┌──

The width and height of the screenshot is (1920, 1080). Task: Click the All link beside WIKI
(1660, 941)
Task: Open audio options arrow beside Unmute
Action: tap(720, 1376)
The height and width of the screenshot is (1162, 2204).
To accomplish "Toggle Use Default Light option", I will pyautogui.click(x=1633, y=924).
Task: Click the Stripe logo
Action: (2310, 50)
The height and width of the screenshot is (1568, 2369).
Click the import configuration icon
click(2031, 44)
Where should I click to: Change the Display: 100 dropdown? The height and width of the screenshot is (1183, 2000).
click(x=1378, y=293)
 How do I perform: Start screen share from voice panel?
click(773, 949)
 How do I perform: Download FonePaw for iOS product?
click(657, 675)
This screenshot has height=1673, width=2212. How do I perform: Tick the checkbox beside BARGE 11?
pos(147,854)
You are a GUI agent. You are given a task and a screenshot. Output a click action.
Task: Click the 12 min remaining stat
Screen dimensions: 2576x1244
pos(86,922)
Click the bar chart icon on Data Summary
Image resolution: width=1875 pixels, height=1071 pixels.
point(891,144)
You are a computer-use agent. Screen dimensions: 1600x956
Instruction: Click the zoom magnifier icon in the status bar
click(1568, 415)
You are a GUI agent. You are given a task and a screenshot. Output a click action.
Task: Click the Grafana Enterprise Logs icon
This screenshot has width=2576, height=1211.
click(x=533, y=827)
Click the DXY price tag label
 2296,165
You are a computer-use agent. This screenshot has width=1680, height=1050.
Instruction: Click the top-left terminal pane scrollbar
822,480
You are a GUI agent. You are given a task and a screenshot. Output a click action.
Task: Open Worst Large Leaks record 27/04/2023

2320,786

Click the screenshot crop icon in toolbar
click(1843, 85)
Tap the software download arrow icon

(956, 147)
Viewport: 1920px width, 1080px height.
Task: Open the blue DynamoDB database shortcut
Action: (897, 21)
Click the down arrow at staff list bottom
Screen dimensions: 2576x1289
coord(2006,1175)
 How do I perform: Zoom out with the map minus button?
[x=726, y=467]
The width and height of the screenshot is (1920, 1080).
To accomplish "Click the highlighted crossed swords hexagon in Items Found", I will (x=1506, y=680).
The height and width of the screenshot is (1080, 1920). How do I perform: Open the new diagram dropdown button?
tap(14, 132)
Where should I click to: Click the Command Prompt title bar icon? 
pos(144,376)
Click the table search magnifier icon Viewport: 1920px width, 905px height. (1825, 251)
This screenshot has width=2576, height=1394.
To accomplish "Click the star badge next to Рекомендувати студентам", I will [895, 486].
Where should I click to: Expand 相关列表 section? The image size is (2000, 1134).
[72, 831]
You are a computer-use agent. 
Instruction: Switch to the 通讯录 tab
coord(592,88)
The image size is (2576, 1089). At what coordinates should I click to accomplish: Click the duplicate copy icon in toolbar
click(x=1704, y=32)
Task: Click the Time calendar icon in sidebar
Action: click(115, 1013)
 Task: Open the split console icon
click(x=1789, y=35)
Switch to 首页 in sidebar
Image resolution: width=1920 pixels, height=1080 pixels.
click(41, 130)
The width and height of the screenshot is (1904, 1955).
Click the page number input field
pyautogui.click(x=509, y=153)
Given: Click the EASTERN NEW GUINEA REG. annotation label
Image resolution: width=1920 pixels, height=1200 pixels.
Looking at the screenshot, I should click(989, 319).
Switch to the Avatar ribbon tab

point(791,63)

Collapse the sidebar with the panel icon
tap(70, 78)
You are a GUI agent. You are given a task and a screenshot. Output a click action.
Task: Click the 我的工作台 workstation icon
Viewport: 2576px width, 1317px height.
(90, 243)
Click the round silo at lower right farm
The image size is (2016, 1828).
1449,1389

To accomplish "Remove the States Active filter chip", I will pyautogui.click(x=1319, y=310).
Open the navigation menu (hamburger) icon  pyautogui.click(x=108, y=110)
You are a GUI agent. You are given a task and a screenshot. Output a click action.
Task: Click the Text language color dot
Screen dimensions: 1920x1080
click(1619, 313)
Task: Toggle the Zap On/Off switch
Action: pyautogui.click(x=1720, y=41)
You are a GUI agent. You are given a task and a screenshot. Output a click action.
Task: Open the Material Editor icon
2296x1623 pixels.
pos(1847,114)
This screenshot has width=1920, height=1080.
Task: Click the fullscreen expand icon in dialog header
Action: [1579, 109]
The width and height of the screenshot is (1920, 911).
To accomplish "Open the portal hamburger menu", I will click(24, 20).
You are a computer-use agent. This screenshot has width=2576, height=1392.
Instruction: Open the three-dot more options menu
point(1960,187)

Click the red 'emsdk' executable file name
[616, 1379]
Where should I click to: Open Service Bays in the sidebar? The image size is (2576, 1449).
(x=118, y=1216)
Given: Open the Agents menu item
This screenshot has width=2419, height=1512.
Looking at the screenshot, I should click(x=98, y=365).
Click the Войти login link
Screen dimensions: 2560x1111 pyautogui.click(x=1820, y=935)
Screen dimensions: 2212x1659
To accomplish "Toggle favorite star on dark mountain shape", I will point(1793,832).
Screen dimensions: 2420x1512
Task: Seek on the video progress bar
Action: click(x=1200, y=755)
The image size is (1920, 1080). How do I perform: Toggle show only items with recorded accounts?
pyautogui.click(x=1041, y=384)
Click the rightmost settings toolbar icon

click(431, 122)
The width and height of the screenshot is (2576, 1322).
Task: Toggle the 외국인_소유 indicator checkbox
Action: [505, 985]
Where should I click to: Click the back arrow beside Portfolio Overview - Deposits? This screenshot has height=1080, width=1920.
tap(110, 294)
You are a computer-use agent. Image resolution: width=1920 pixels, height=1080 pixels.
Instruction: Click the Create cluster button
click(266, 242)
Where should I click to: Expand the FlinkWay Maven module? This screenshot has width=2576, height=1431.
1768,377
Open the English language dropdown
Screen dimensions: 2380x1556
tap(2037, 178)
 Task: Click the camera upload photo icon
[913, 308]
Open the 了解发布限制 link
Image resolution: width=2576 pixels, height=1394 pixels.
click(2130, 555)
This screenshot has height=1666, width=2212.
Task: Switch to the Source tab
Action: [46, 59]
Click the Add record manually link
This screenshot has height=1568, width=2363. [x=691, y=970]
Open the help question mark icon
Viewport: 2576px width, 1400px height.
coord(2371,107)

└──

PROBLEM TO WORK ON:
Reproduce each entry above character for character.

RESPONSE:
The width and height of the screenshot is (1920, 1080). Task: Click the All link beside WIKI
(1660, 941)
Task: Open audio options arrow beside Unmute
Action: tap(720, 1376)
The height and width of the screenshot is (1162, 2204).
To accomplish "Toggle Use Default Light option", I will pyautogui.click(x=1633, y=924).
Task: Click the Stripe logo
Action: (2310, 50)
The height and width of the screenshot is (1568, 2369).
Click the import configuration icon
click(2031, 44)
Where should I click to: Change the Display: 100 dropdown? The height and width of the screenshot is (1183, 2000).
click(x=1378, y=293)
 How do I perform: Start screen share from voice panel?
click(773, 949)
 How do I perform: Download FonePaw for iOS product?
click(657, 675)
This screenshot has height=1673, width=2212. How do I perform: Tick the checkbox beside BARGE 11?
pos(147,854)
You are a GUI agent. You are given a task and a screenshot. Output a click action.
Task: Click the 12 min remaining stat
Screen dimensions: 2576x1244
pos(86,922)
Click the bar chart icon on Data Summary
Image resolution: width=1875 pixels, height=1071 pixels.
point(891,144)
You are a computer-use agent. Screen dimensions: 1600x956
Instruction: Click the zoom magnifier icon in the status bar
click(1568, 415)
You are a GUI agent. You are given a task and a screenshot. Output a click action.
Task: Click the Grafana Enterprise Logs icon
This screenshot has width=2576, height=1211.
click(x=533, y=827)
Click the DXY price tag label
 2296,165
You are a computer-use agent. This screenshot has width=1680, height=1050.
Instruction: Click the top-left terminal pane scrollbar
822,480
You are a GUI agent. You are given a task and a screenshot. Output a click action.
Task: Open Worst Large Leaks record 27/04/2023

2320,786

Click the screenshot crop icon in toolbar
click(1843, 85)
Tap the software download arrow icon

(956, 147)
Viewport: 1920px width, 1080px height.
Task: Open the blue DynamoDB database shortcut
Action: (897, 21)
Click the down arrow at staff list bottom
Screen dimensions: 2576x1289
coord(2006,1175)
 How do I perform: Zoom out with the map minus button?
[x=726, y=467]
The width and height of the screenshot is (1920, 1080).
To accomplish "Click the highlighted crossed swords hexagon in Items Found", I will (x=1506, y=680).
The height and width of the screenshot is (1080, 1920). How do I perform: Open the new diagram dropdown button?
tap(14, 132)
Where should I click to: Click the Command Prompt title bar icon? 
pos(144,376)
Click the table search magnifier icon Viewport: 1920px width, 905px height. (1825, 251)
This screenshot has width=2576, height=1394.
To accomplish "Click the star badge next to Рекомендувати студентам", I will [895, 486].
Where should I click to: Expand 相关列表 section? The image size is (2000, 1134).
[72, 831]
You are a computer-use agent. 
Instruction: Switch to the 通讯录 tab
coord(592,88)
The image size is (2576, 1089). At what coordinates should I click to accomplish: Click the duplicate copy icon in toolbar
click(x=1704, y=32)
Task: Click the Time calendar icon in sidebar
Action: click(115, 1013)
 Task: Open the split console icon
click(x=1789, y=35)
Switch to 首页 in sidebar
Image resolution: width=1920 pixels, height=1080 pixels.
click(41, 130)
The width and height of the screenshot is (1904, 1955).
Click the page number input field
pyautogui.click(x=509, y=153)
Given: Click the EASTERN NEW GUINEA REG. annotation label
Image resolution: width=1920 pixels, height=1200 pixels.
Looking at the screenshot, I should click(989, 319).
Switch to the Avatar ribbon tab

point(791,63)

Collapse the sidebar with the panel icon
tap(70, 78)
You are a GUI agent. You are given a task and a screenshot. Output a click action.
Task: Click the 我的工作台 workstation icon
Viewport: 2576px width, 1317px height.
(90, 243)
Click the round silo at lower right farm
The image size is (2016, 1828).
1449,1389

To accomplish "Remove the States Active filter chip", I will pyautogui.click(x=1319, y=310).
Open the navigation menu (hamburger) icon  pyautogui.click(x=108, y=110)
You are a GUI agent. You are given a task and a screenshot. Output a click action.
Task: Click the Text language color dot
Screen dimensions: 1920x1080
click(1619, 313)
Task: Toggle the Zap On/Off switch
Action: pyautogui.click(x=1720, y=41)
You are a GUI agent. You are given a task and a screenshot. Output a click action.
Task: Open the Material Editor icon
2296x1623 pixels.
pos(1847,114)
This screenshot has width=1920, height=1080.
Task: Click the fullscreen expand icon in dialog header
Action: [1579, 109]
The width and height of the screenshot is (1920, 911).
To accomplish "Open the portal hamburger menu", I will click(24, 20).
You are a computer-use agent. This screenshot has width=2576, height=1392.
Instruction: Open the three-dot more options menu
point(1960,187)

Click the red 'emsdk' executable file name
[616, 1379]
Where should I click to: Open Service Bays in the sidebar? The image size is (2576, 1449).
(x=118, y=1216)
Given: Open the Agents menu item
This screenshot has width=2419, height=1512.
Looking at the screenshot, I should click(x=98, y=365).
Click the Войти login link
Screen dimensions: 2560x1111 pyautogui.click(x=1820, y=935)
Screen dimensions: 2212x1659
To accomplish "Toggle favorite star on dark mountain shape", I will point(1793,832).
Screen dimensions: 2420x1512
Task: Seek on the video progress bar
Action: click(x=1200, y=755)
The image size is (1920, 1080). How do I perform: Toggle show only items with recorded accounts?
pyautogui.click(x=1041, y=384)
Click the rightmost settings toolbar icon

click(431, 122)
The width and height of the screenshot is (2576, 1322).
Task: Toggle the 외국인_소유 indicator checkbox
Action: [505, 985]
Where should I click to: Click the back arrow beside Portfolio Overview - Deposits? This screenshot has height=1080, width=1920.
tap(110, 294)
You are a computer-use agent. Image resolution: width=1920 pixels, height=1080 pixels.
Instruction: Click the Create cluster button
click(266, 242)
Where should I click to: Expand the FlinkWay Maven module? This screenshot has width=2576, height=1431.
1768,377
Open the English language dropdown
Screen dimensions: 2380x1556
tap(2037, 178)
 Task: Click the camera upload photo icon
[913, 308]
Open the 了解发布限制 link
Image resolution: width=2576 pixels, height=1394 pixels.
click(2130, 555)
This screenshot has height=1666, width=2212.
Task: Switch to the Source tab
Action: [46, 59]
Click the Add record manually link
This screenshot has height=1568, width=2363. [x=691, y=970]
Open the help question mark icon
Viewport: 2576px width, 1400px height.
coord(2371,107)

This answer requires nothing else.